Je le comparerais volontiers avec Gollum, la créature révoltante et traîtresse qui suivait Frodon dans Le Seigneur des anneaux. Alors que Frodon mettait en œuvre sa tentative folle de s’emparer de l’anneau pour son usage personnel, Gollum a sauvé la quête. Il a tranché le doigt à Frodon, puis il est tombé dans la Rivière de feu d’Orodruin. Et Gandalf de conclure : « Même Gollum pouvait encore servir à quelque chose ».

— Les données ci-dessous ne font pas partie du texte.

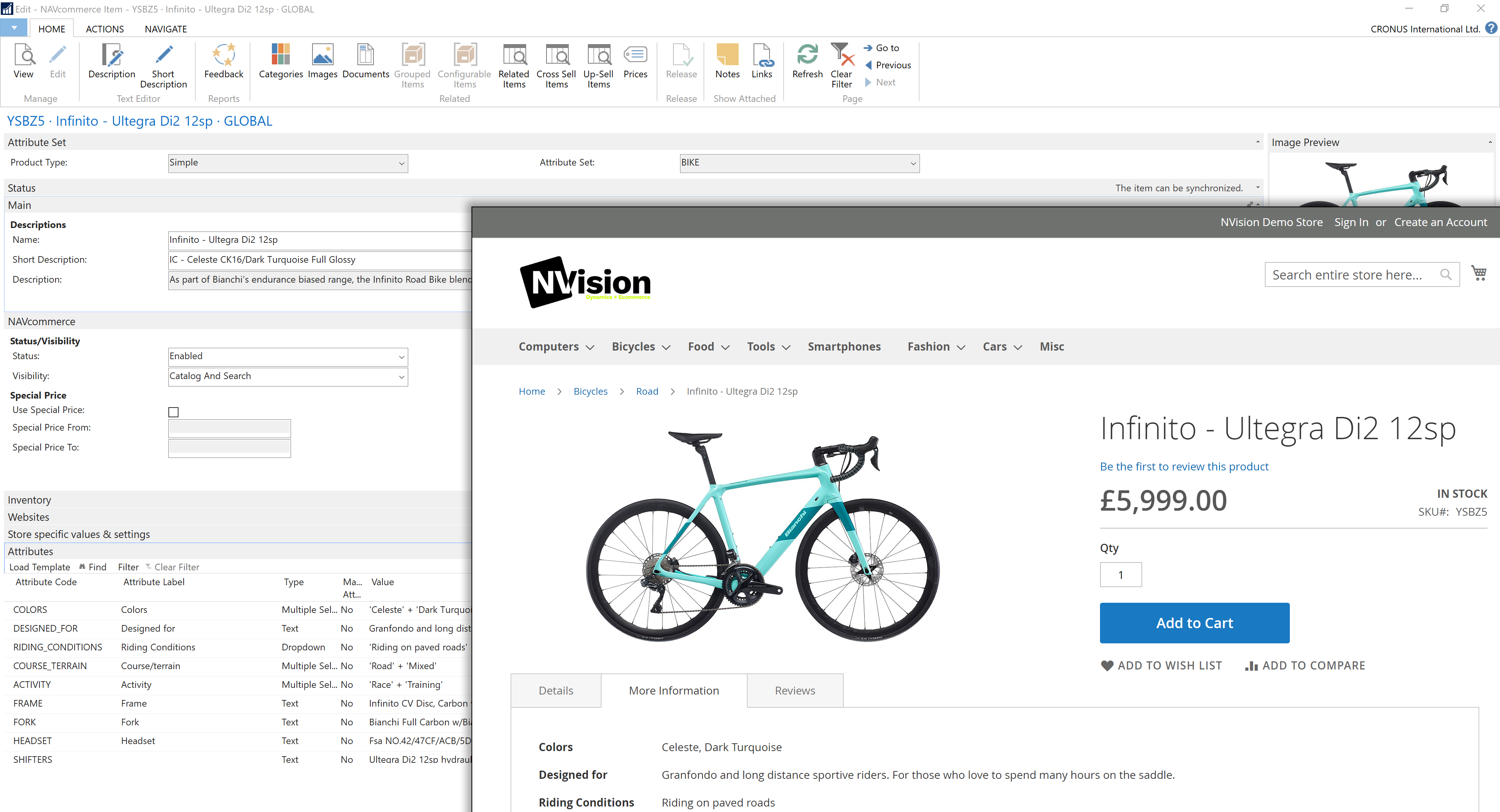The image size is (1500, 812).
Task: Expand the Inventory section
Action: [29, 500]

Lieberman a fait couler le montage de la coalition de Netanyahou, mais non pour la moindre bonne ou honnête raison, ni par compassion envers les Palestiniens : c’est juste le contraire ; il voulait bombarder Gaza et la raser ; ce n’est pas non plus par haine de la corruption, car il n’est pas moins corrompu que Netanyahou ; sa raison déclarée (il proclamait qu’il s’opposait à la domination par les juifs religieux) ne tient pas la route, dans la mesure où il a voté avec les partis religieux tout au long de sa carrière, et cela même contre les intérêts des Russo-Israéliens qui lui donnaient leurs votes. À la fin, on lui offrait tout ce qu’il pouvait vouloir, mais il insistait sur un point qui ne valait pas un kopeck, du point de vue de ses électeurs ; il voulait que tous les étudiants en droit religieux juif fassent leur service militaire. L’armée n’en voulait pas, les électeurs russes s’en fichaient complètement, et les jeunes juifs renâclaient, prêts à mourir plutôt que de rejoindre l’armée.

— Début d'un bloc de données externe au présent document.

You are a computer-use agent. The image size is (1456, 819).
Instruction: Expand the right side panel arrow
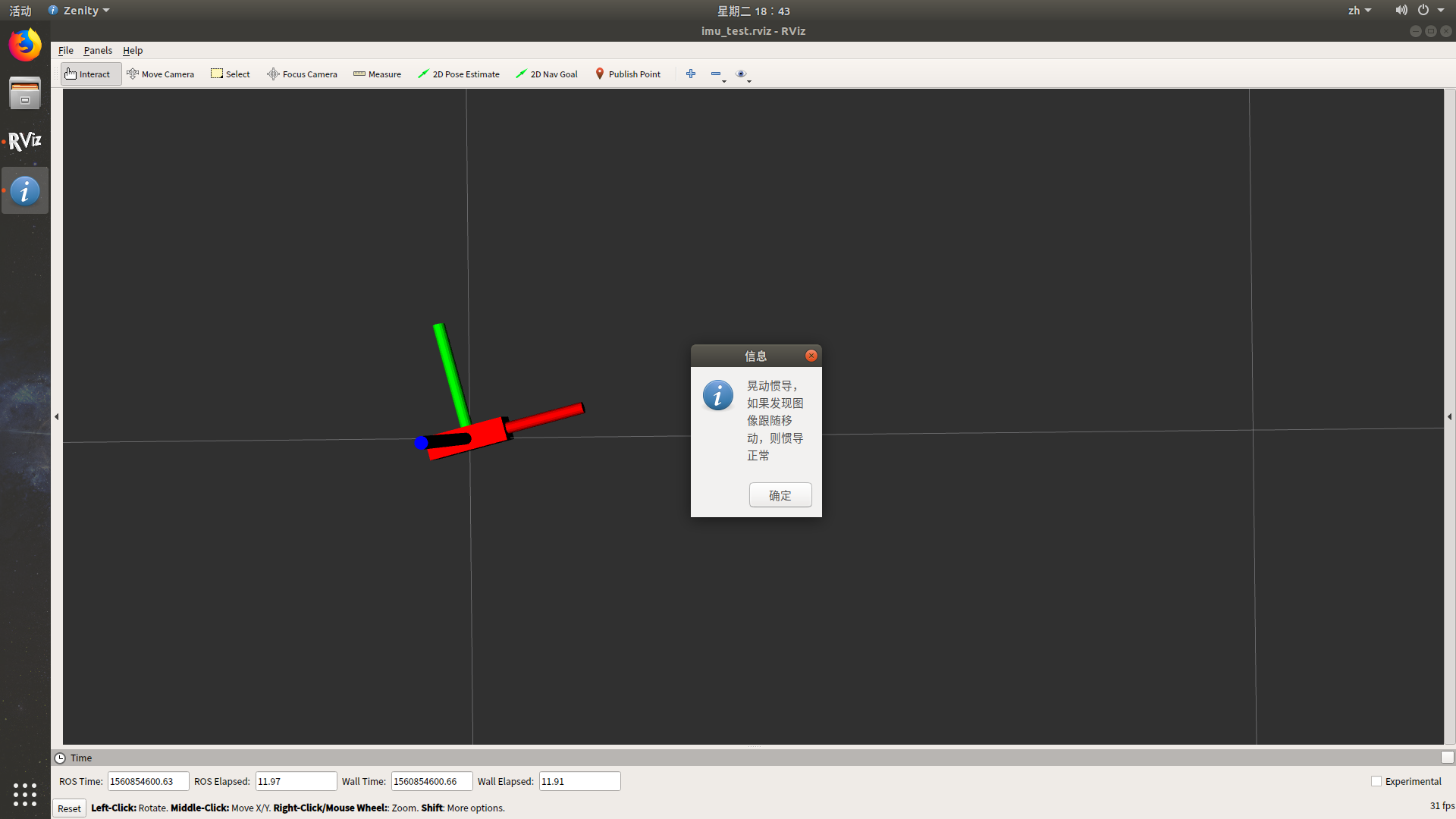[1449, 416]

Il agissait par dépit. Netanyahou ne le traitait pas avec le respect qu’il estimait lui être dû ; il se sentait utilisé et sous-estimé. À la fin, il a refusé toutes les offres tentantes de Netanyahou, et le voici plongeant dans l’Orodruin avec toute la Knesset.
Ce farouche dépit semble être quelque chose de très juif. Le Second Temple avait été détruit pour la même raison, (שינאת חינם) dit le Talmud (Yoma 9b). R. Yohanan (BT Gittin 55b) détaille toute l’histoire de Kamtza et de Bar Kamtza, dont l’inimitié acharnée causa la guerre contre Rome, et la destruction du Temple qui s’en suivit. R. Yohanan b. Torta (PT, Yoma 4b (1:1) renchérit en disant que le Second Temple fut détruit à cause de l’amour de l’argent et de la haine aveugle.

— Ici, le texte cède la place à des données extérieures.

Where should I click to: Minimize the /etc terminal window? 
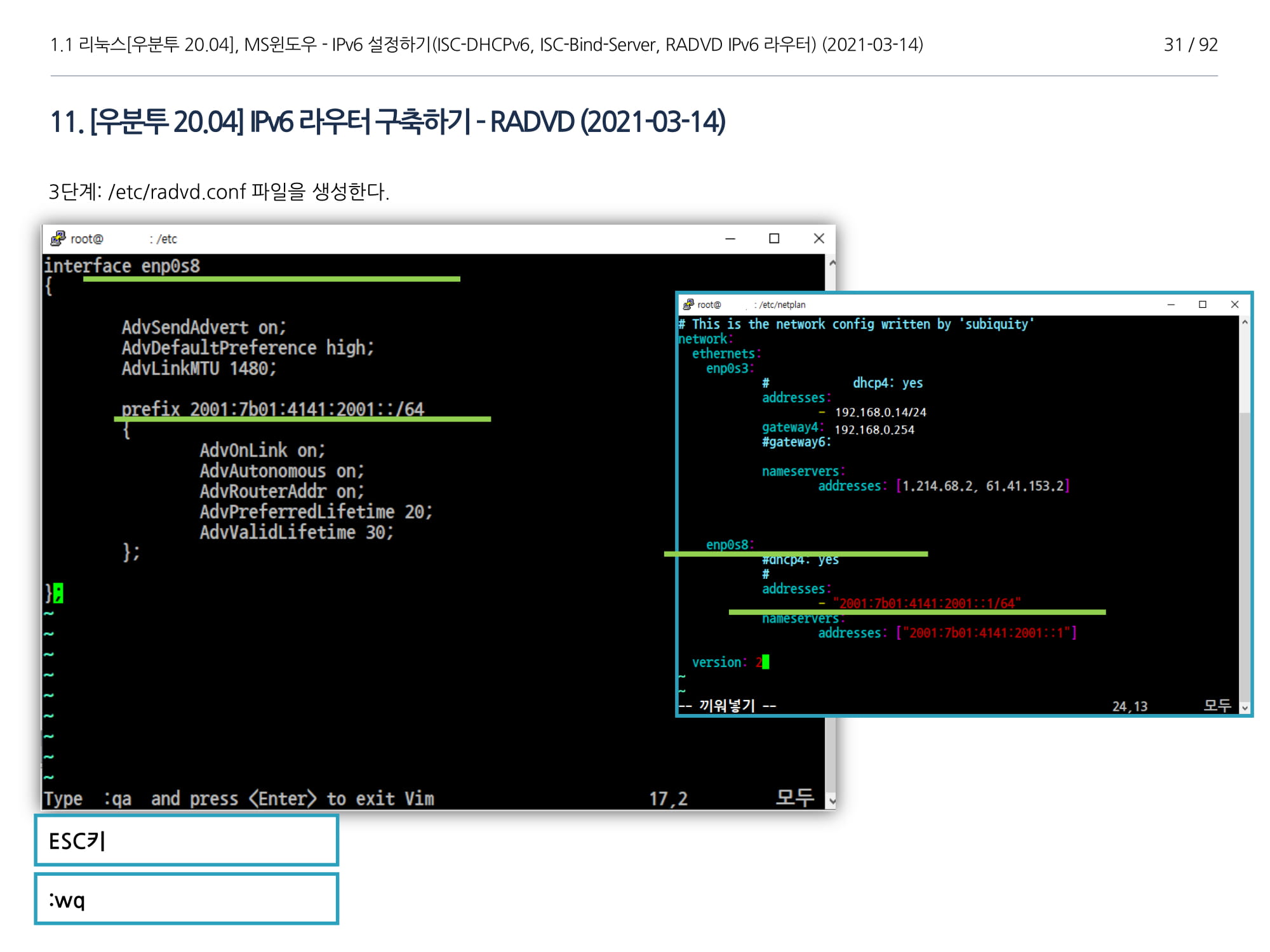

L’amour de l’argent et la haine aveugle entre dirigeants israéliens ont de nouveau joué leur rôle, en donnant un coup d’arrêt à un processus extrêmement dangereux, juste à temps. L’édification du Troisième Temple est probablement reportée, comme c’est arrivé plusieurs fois dans l’histoire. L’occasion la plus mémorable s’était présentée à l’époque de Julien l’Apostat, qui avait permis aux juifs de reconstruire leur temple ; ils commencèrent à l’édifier, mais un tremblement de terre survint et mit à bas le projet. Lieberman aura été moins spectaculaire que le tremblement de terre, mais tout aussi efficace.
Pour mes lecteurs qui ne se satisferaient pas de l’explication par le dépit illimité, je peux vous offrir une autre version qui circule en Israël. On dit que Lieberman avait fait cela en suivant docilement les ordres du rusé Poutine. Poutine n’était pas chaud pour se laisser pousser par Netanyahou et Trump à agir contre l’Iran ; il ne voulait pas se quereller avec ces deux dirigeants non plus, par ailleurs. Il aurait donc activé Lieberman et torpillé le nouveau gouvernement Netanyahou.
Se non è vero, è ben trovato : si ce n’est pas vrai, c’est bien trouvé.